The Perfect Cup of Coffee

I love coffee.  While going out to share a cup with someone else is an experience in itself, it is so important for me to be able to enjoy a great cup every morning at home. Here are some tips from an article on Yahoo that I wanted to share with you. 
Don't: Buy pre-ground beans My fellow lazy coffee-brewers, it's time we face the facts. Freshly ground beans make for better coffee. "Your best bet for coffee longevity is always whole beans," says Marks. It doesn't matter if you grind the beans in the grocery store, the minute you've mashed your java it's already losing its flavor. Blame oxidization or the cruelty of nature, but the fact is a cheap grinder is a better investment than pricey bag of pre-ground coffee.
Don't: Store your beans in the freezer Shoot. For a few dollars, Marks suggests purchasing an airtight container at any home-goods store. That's your best bet for storing beans. Keep the tin on a shelf, away from sunlight, and definitely don't let it near the fridge. Both freezer and fridge add moisture to your beans, cutting down the flavor and replacing it with remnants of that stale Chinese food from last week.
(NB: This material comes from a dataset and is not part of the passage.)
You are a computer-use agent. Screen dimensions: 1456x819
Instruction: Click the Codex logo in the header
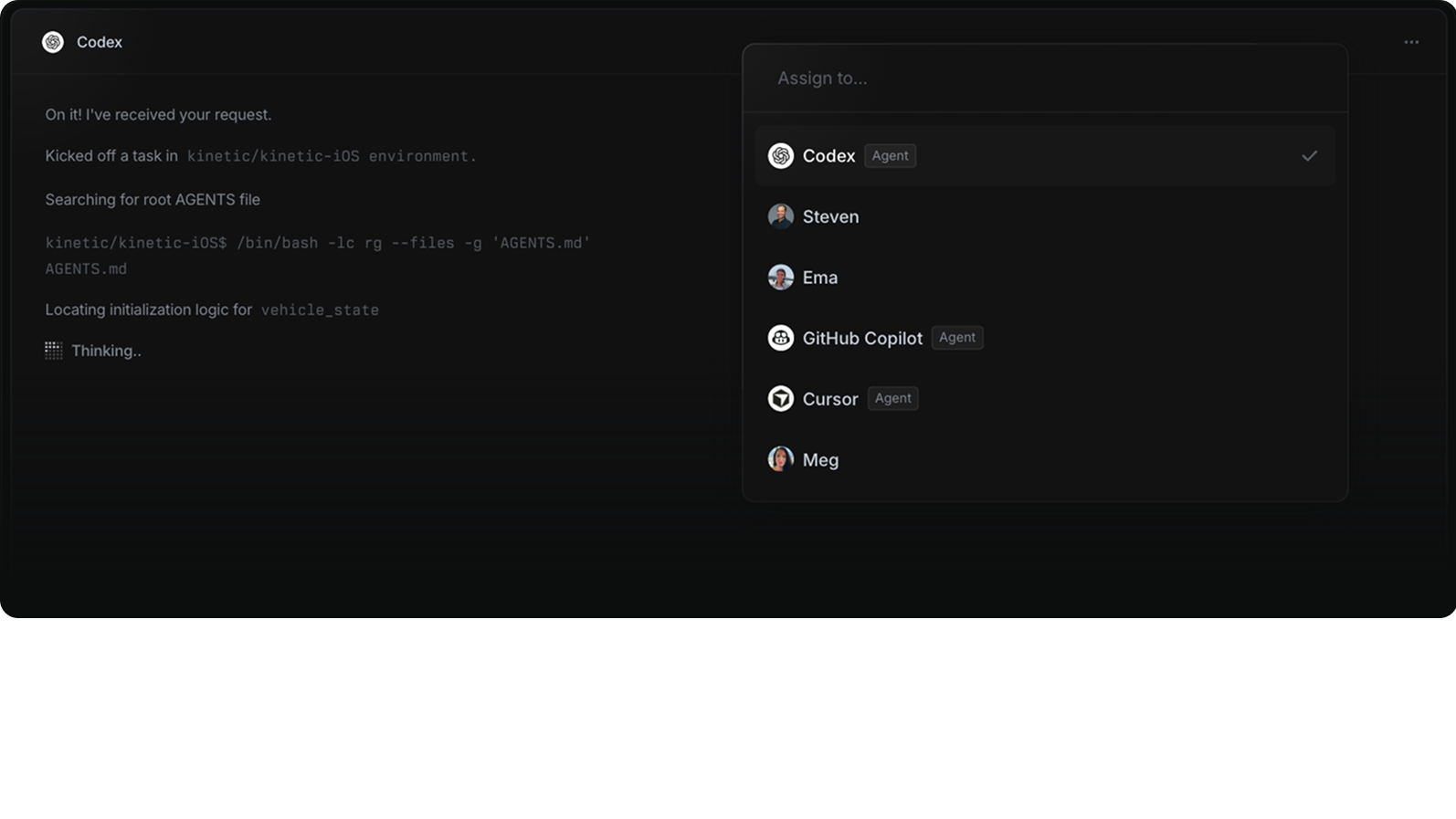[53, 42]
How to make Starbucks' Pumpkin Spice Latte at home
Don't: Eyeball your measurements. Get a scale. The best tool for a perfect cup of joe, aside from a coffeemaker, is a scale. “A $10 scale is the best investment you can make for your coffee game,” Baca told the New York Times. 
It may seem like an oddly scientific step between getting grinds into a filter, but Marks agrees, you've got to weigh your key ingredient. "Scoops are not very accurate, so you need to weigh things out," Forty Weight's Marks says. A ratio of 16 to 1 water to coffee creates the maximum rounded, full-body flavor. That translates to 11.25 grams of coffee (about 2 tablespoons) to 3/4 cup of water, creating 6oz of coffee, a standard small cup in the industry. And adding more grounds won't make your coffee will taste better. “If you use too much ground coffee relative to water, everything tastes bitter and over-extracted,” explains Marks. “If you use too little, it’s going to taste weak and underdeveloped.” If your measurements are accurate, and you’re still not satisfied, try adjusting the settings on your grinder. “If your coffee tastes too weak, try grinding the beans on a finer setting,” suggests Marks, “and if it’s too strong and bitter, try a coarser setting."
Don't: Use tap water Got a Britta? Use it. The Specialty Coffee Association of America found that minerals in tap water taint an otherwise decent cup. Filtering your water (which should be brewed at a temperature of 195 to 205 degrees if you want to get really technical) makes all the difference.
Don't: Add milk If you've just put all that hard work into making the perfect coffee, why not show it off? "I don't think milk helps coffee," says Marks. "I think people are used to dumping tons of milk and sugar because they're used to bad coffee, but if you're brewing good coffee, you're basically covering up all the nuances with milk." If you're a latte lover, however, milk is part of the show. Just don't make it skim. "The more milk fat the better the coffee steams," says Marks. "Whole milk, not skim, is industry standard." 
Do: Make coffee before you make coffee
This is just my suggestion. I don't know about you, but before I take measurements or listen to loud bean-grinding noises, I usually need an average cup of coffee coursing through my veins. It doesn't need to be perfect.